## Document extract
※
Keeping Your Dog Safe on July 4th

Wednesday was a remarkable day for cats and dogs throughout San Diego county. As of July 1st, no healthy or treatable animals in shelters, humane societies or other groups that take in animals, will ever be euthanized again.

"We can say as of this day, no treatable or healthy animals is at risk for unnecessary euthanasia," said San Diego Humane Society President & CEO Dr. Gary Weitzman.

Despite the good news, the fact remains that July 4th is the most dangerous day of the year for dogs. With the celebratory fireworks, come an inordinate amount of stray dogs landing up in the shelters; mostly family pets having run away in fight or flight mode. 

Here are some tips for keeping your pets safe:

• Keep your pets indoors during fireworks displays. A quiet, sheltered “den-like” retreat is best. Close windows and curtains and turn on the TV or radio to help drown out some of the noise. Some animals can become destructive when frightened, so be sure to remove any items that your pet could destroy or that would be harmful if chewed.

• Make sure your pets are wearing current identification and tags so that if they do become lost, they can be returned to you promptly.
※
## Dataset entries
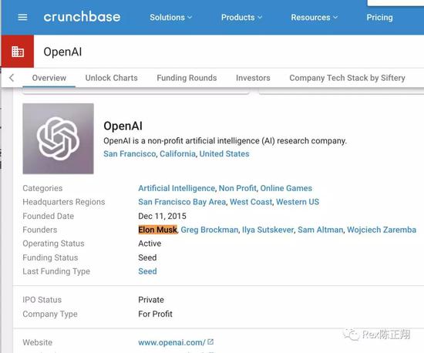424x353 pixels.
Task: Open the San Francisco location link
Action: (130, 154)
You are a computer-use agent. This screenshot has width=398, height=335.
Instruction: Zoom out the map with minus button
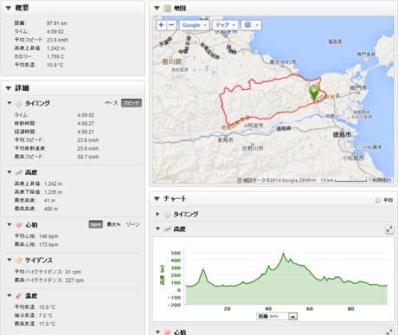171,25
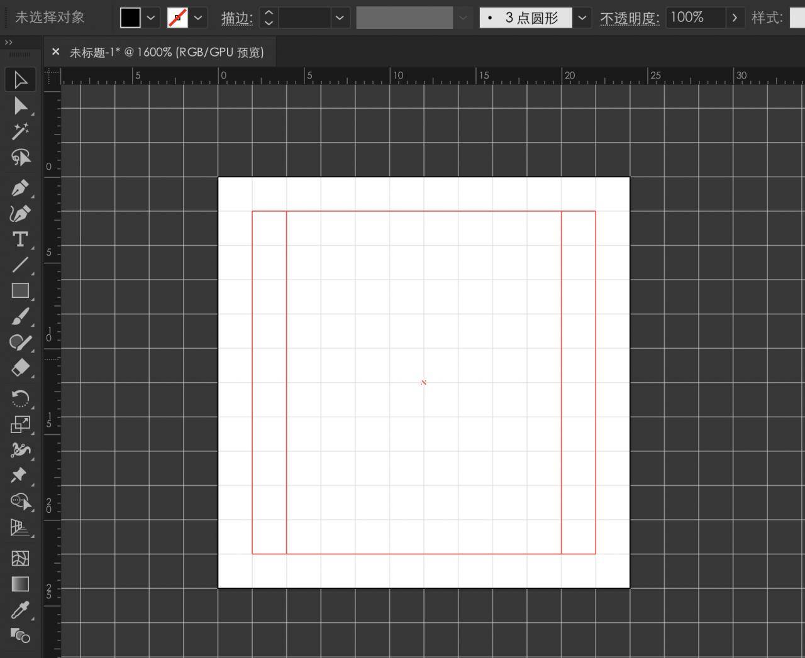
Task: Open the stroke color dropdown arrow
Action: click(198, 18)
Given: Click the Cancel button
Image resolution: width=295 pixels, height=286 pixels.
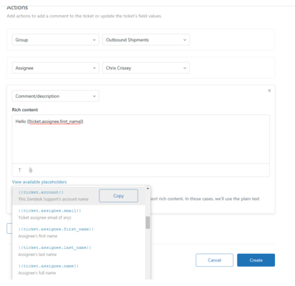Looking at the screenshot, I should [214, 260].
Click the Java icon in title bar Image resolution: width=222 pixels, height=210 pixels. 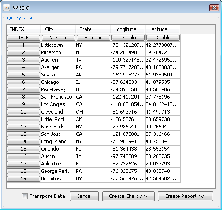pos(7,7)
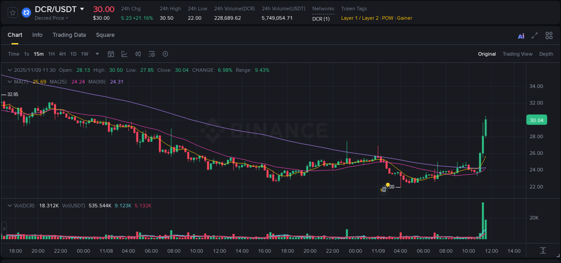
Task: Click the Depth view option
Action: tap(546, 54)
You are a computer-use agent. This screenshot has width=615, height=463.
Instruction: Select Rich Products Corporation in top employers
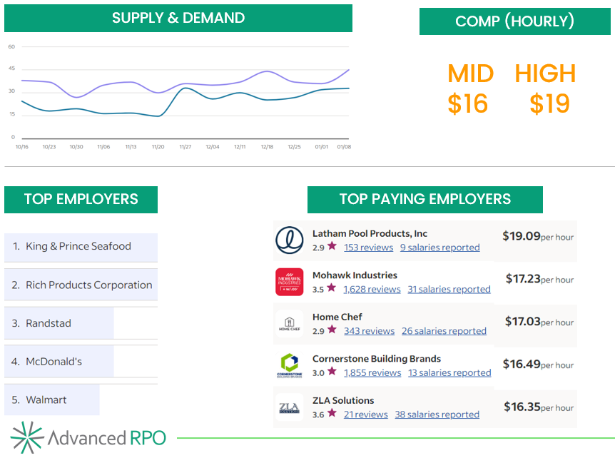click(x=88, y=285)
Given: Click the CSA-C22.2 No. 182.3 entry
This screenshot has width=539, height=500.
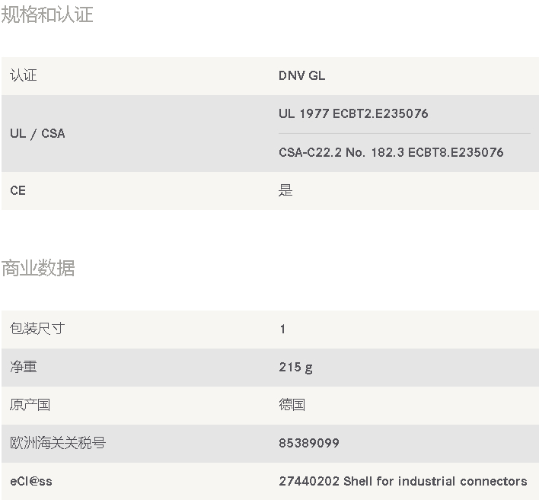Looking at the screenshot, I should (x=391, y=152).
※
## About this task
Copy the text on keeping dogs safe on July 4th word for word, in full.

## Completed exercise
Keeping Your Dog Safe on July 4th

Wednesday was a remarkable day for cats and dogs throughout San Diego county. As of July 1st, no healthy or treatable animals in shelters, humane societies or other groups that take in animals, will ever be euthanized again.

"We can say as of this day, no treatable or healthy animals is at risk for unnecessary euthanasia," said San Diego Humane Society President & CEO Dr. Gary Weitzman.

Despite the good news, the fact remains that July 4th is the most dangerous day of the year for dogs. With the celebratory fireworks, come an inordinate amount of stray dogs landing up in the shelters; mostly family pets having run away in fight or flight mode. 

Here are some tips for keeping your pets safe:

• Keep your pets indoors during fireworks displays. A quiet, sheltered “den-like” retreat is best. Close windows and curtains and turn on the TV or radio to help drown out some of the noise. Some animals can become destructive when frightened, so be sure to remove any items that your pet could destroy or that would be harmful if chewed.

• Make sure your pets are wearing current identification and tags so that if they do become lost, they can be returned to you promptly.